Prompt — Return the lines of the data below, from the one containing "This screenshot has width=290, height=232." through the very last, exactly and with both ends included; no pictures.

Information given —
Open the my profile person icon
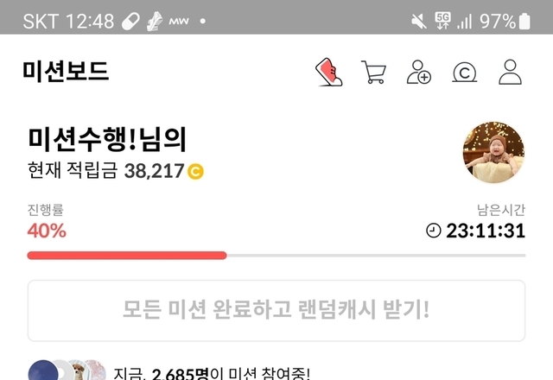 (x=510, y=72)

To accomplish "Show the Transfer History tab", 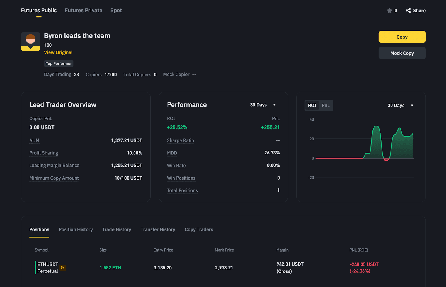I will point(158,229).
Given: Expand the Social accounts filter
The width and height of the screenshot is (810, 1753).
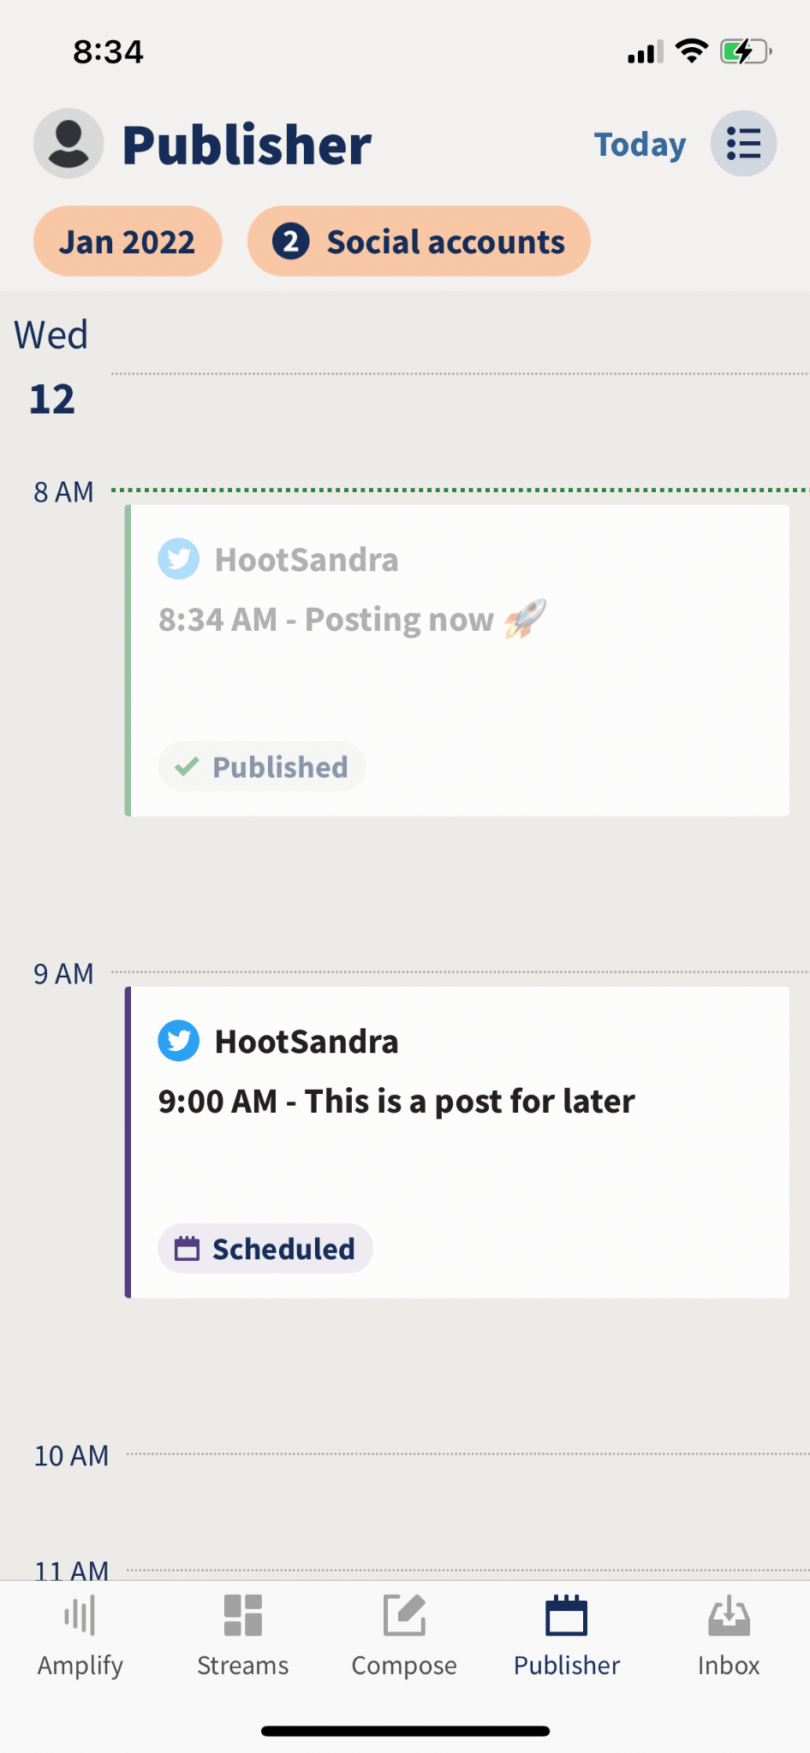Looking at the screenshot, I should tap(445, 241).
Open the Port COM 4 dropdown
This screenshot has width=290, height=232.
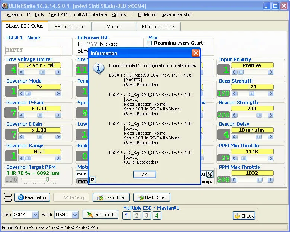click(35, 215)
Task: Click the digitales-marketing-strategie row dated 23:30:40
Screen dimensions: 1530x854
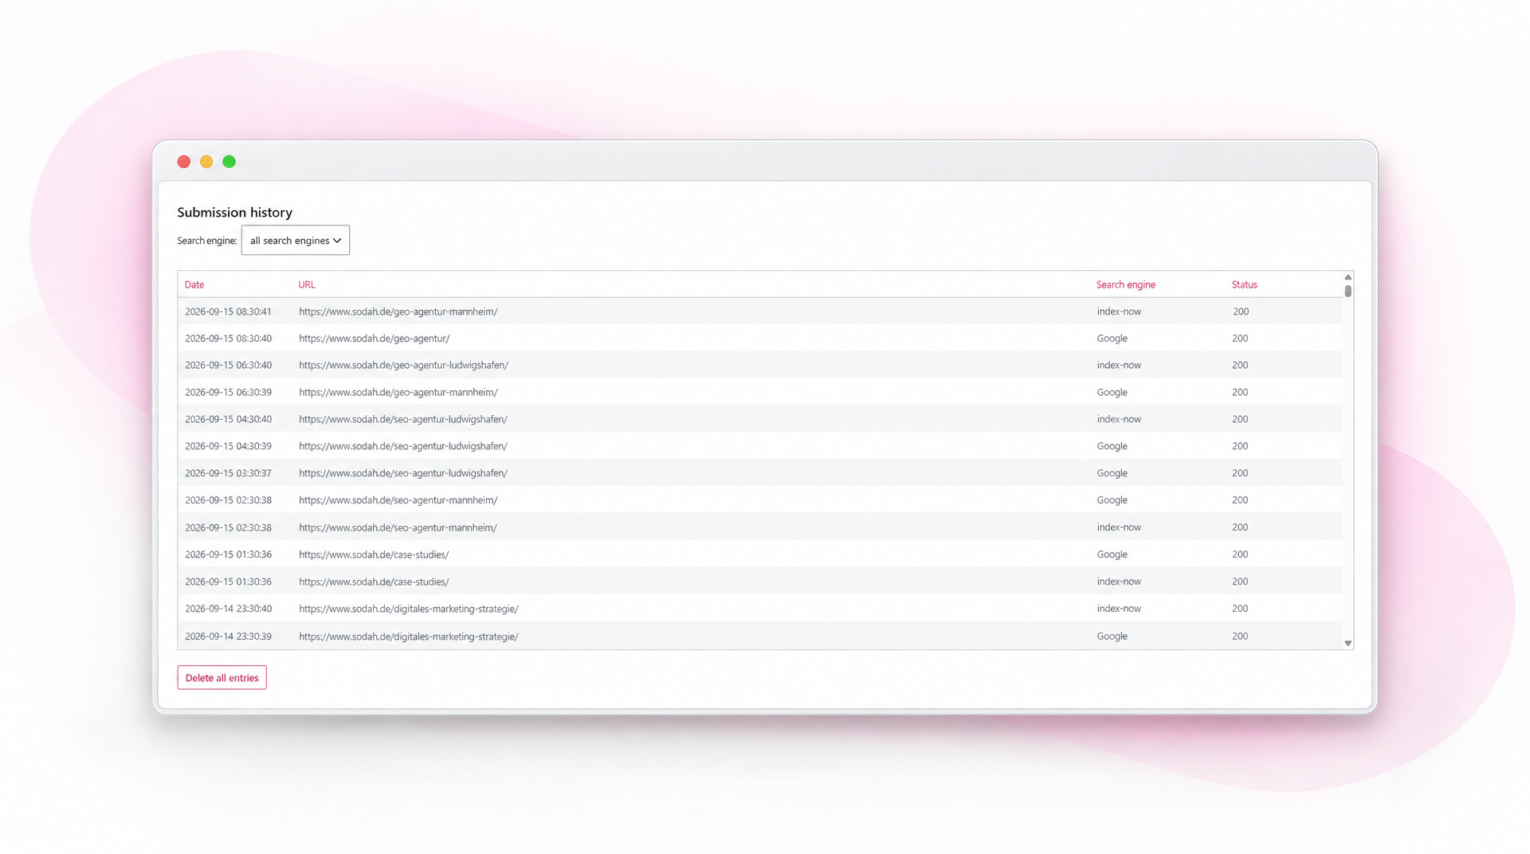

Output —
This screenshot has width=290, height=232.
click(35, 215)
Task: Click the digitales-marketing-strategie row dated 23:30:40
Screen dimensions: 1530x854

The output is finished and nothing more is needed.